It was a good way to kick off their World Cup preparations, with a win over Nigeria, but now England need to show a bit more ruthlessness in attack and prove they’re a serious contender for the global crown.
There’s no doubt Gareth Southgate’s men have a blend of youth and experience. They have the composure and drive to push opposition sides back, but they need that extra piece of killer instinct in front of goal. That raw factor. Something different.
Everyone knows what Harry Kane can do and is capable of in Russia, but he’s going to need people around him in the final third to help him and take some of the pressure away.
Raheem Sterling has had an outstanding season for Manchester City and provides a fantastic support mechanism. Jesse Lingard was preferred in attack with him and Kane against Nigeria and did all right.
However, against a team like Costa Rica, without disrespect, it gives the Three Lions a chance to set their attack alight and really show some pace and zest.
Vardy not only provides that pace, he’s direct, can get in behind defences, he scores goals and is also able to feature anywhere across the front three. He can also take penalties.
And that is why he’s a key player up front for England, because he gives Southgate options to play a narrow three or wide three.
Let’s look at the latter.
Vardy has played out wide before, when asked. He’s done so for Leicester and England, he doesn’t just score goals.
He’ll be able to beat full-backs for pace, cut inside and put the final ball on a plate for the likes of Kane. Perhaps with the way Southgate is looking to utilise Kane, it’s unlikely we’ll see Vardy as the main man through the middle on his own, even though he’s done it for his club numerous times.
His other use, you could suggest, is to have him come on as impact substitute. Harsh perhaps given his form for Leicester, but you can see the logic. Tiring defences will be scared of coming up against someone with so much pace.
But fans need to see Vardy in action this Thursday to see if he’s ready for a start with Kane and someone else like Sterling.

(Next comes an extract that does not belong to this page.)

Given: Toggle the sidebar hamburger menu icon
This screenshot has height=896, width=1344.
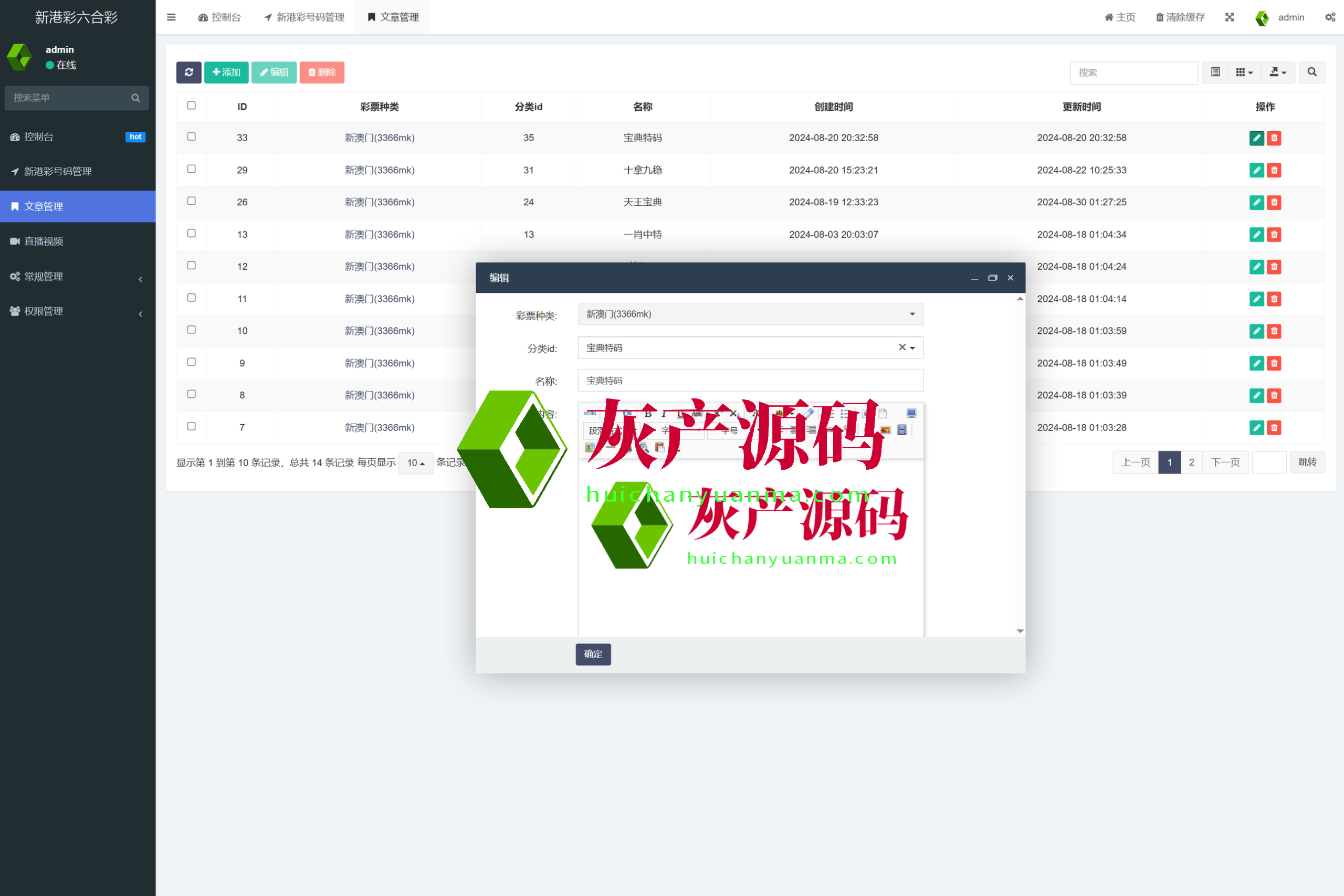Looking at the screenshot, I should [x=171, y=17].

And that leads to the idea of having him actually partnering Kane, with someone playing in behind them both in a narrow front three. That could prove a problem for Sterling, but these warm-up games are here to try out new ideas.
Again, with his pace and ability to get in behind defences, you could see him and Kane producing a potentially mouth-watering combination.
There’s not much to suggest it can’t work. Kane’s a clever player when he’s not in a shooting position, so he can win the flick-ons or find Vardy on the floor, who is so used to being assisted towards goal through the middle.
The question in this case would be who to play in behind them both. Southgate could experiment with Sterling, but then some will argue this is a great chance for Dele Alli to claim the role, pushing forward and replicating his form with Kane at Tottenham Hotspur.
And going back to Lingard, he’ll get goals and assists, but he doesn’t have that directness like Vardy.
Against a team like Costa Rica, this is a big chance to try Vardy out from the start and to give him a final confidence boost before the real work begins.
His speed, confidence and goals could be the difference in England winning matches.